Let $c[i]$ be the contributions that the $i$-th point received from nearby houses. By using a difference array, we can calculate $c$ with the time complexity of $O(n)$.

To cover as many houses as possible with one station, we should place the station at the point whose $c[i]$ is as great as possible. So we do that in the decreasing order of $c$ until all the houses are covered.

(Proof: if we place a station at where $c[i]$ is smaller, it can’t cover more houses than we did just now. So the needed stations can’t be fewer. The answer must be inferior to that we had just now. )

To avoid covering a house unnecessarily repeatedly, we should mark the houses which have been covered. So every time we place a station at $i$ , we should mark the range $[i-4,i+4]$ as a no-station area.

(Proof: if we place a station outside the area, it can cover more houses than inside the area, and the house covered in the range won’t be lost. )

To do this efficiently, we should push the $<c[i],i>$ pairs into a heap in the decreasing order of $c[i]$ . Every time we grab the top of the heap, pop it out, check if it’s in a no-station area, place the station and mark the range if not.

To mark and check the range more efficiently, we can build a segment tree with tags, or just a binary indexed tree can tackle everthing.

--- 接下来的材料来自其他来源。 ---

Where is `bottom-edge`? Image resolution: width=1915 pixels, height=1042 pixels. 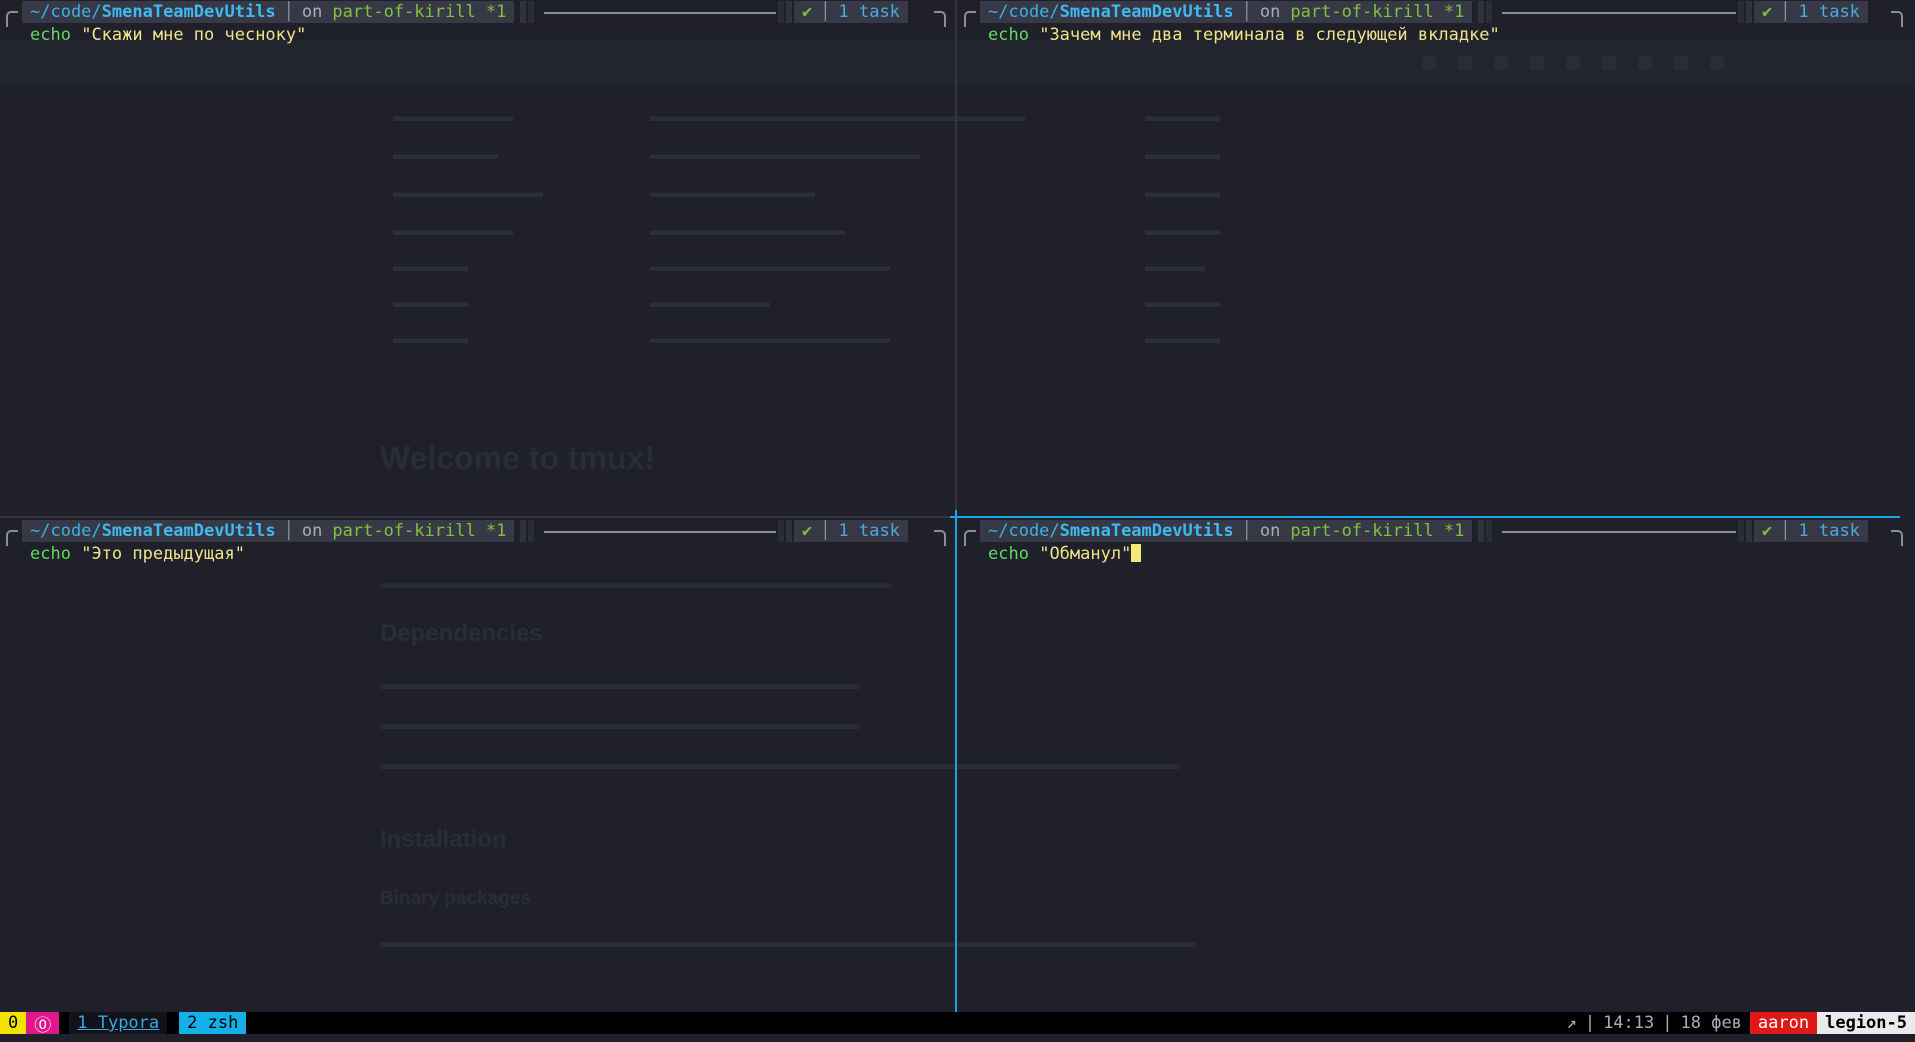 bottom-edge is located at coordinates (958, 1038).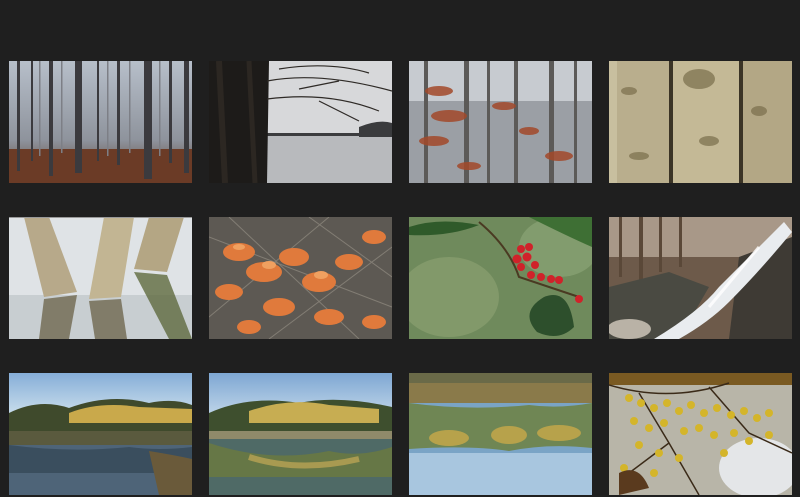 The height and width of the screenshot is (497, 800). I want to click on waterfall-image, so click(700, 278).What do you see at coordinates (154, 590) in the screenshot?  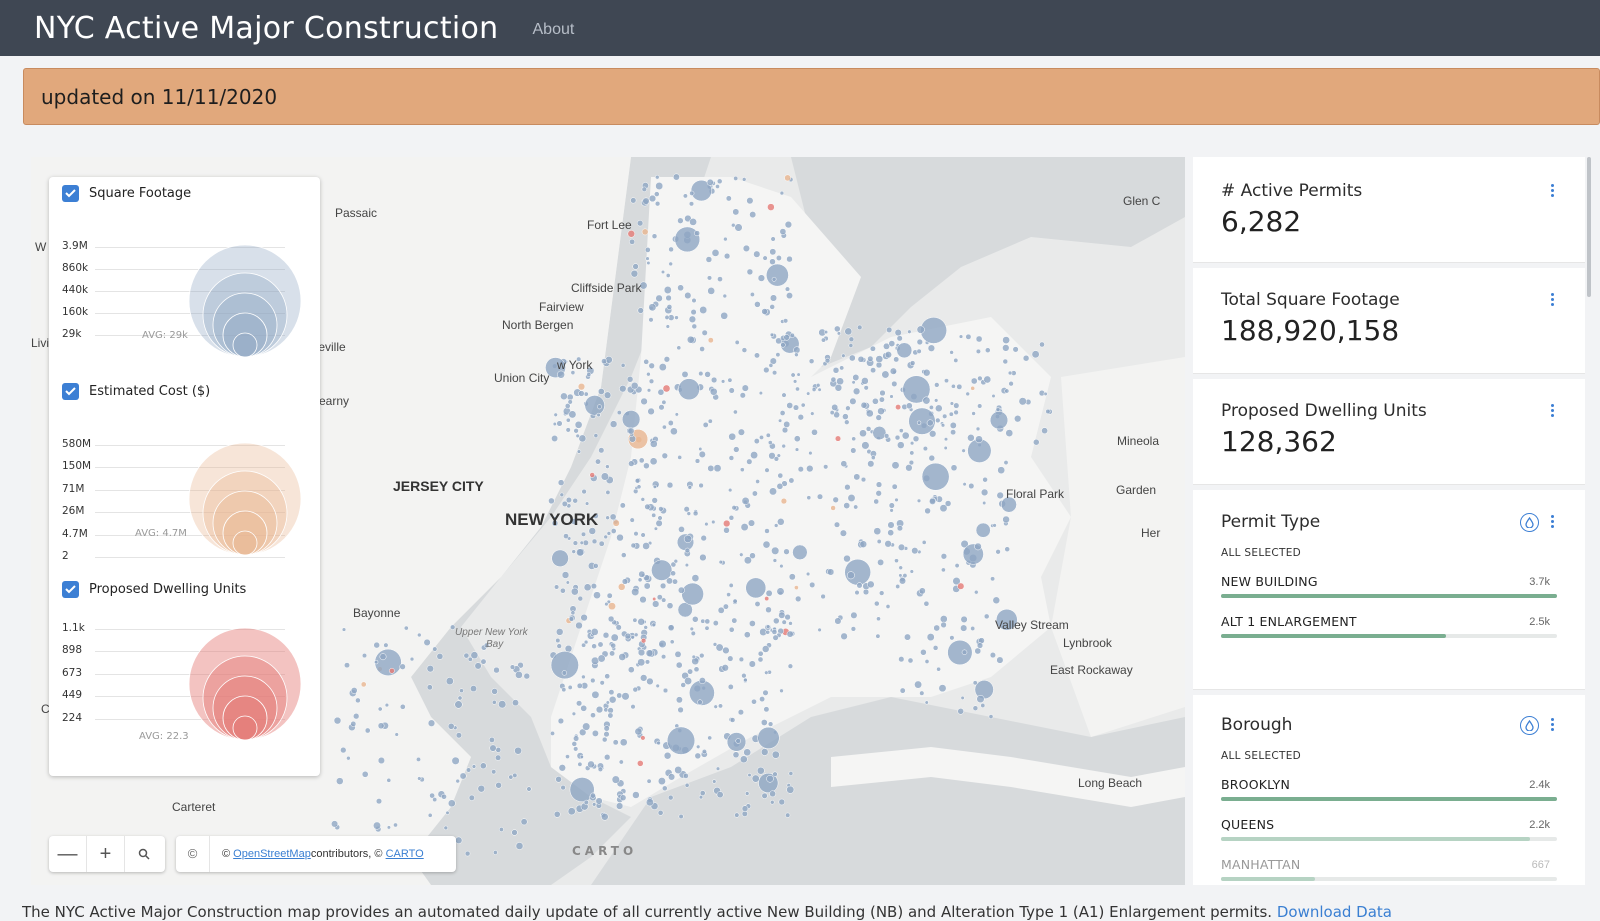 I see `legend-units-toggle: Proposed Dwelling Units` at bounding box center [154, 590].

The total time complexity is no more than $O(n\log n)$ .

印度德里理工学院官方题解

Solution: There is a simple greedy algorithm here. Let $h$ denote the left-most house. Then we place a base station 4km to the right of $h$. Now remove all houses
which are covered by this base station, and repeat. It is easy to show that if the algorithm locates base stations at $b_1, . . . , b_k$, and some other algorithm (which could be the optimal algorithm) places base stations at $b'_1,...,b'_k$(from left to right), then $b_1 \ge b'_1$, $b_2 \ge b'_2$, and so on. Therefore $k ≤ k'$.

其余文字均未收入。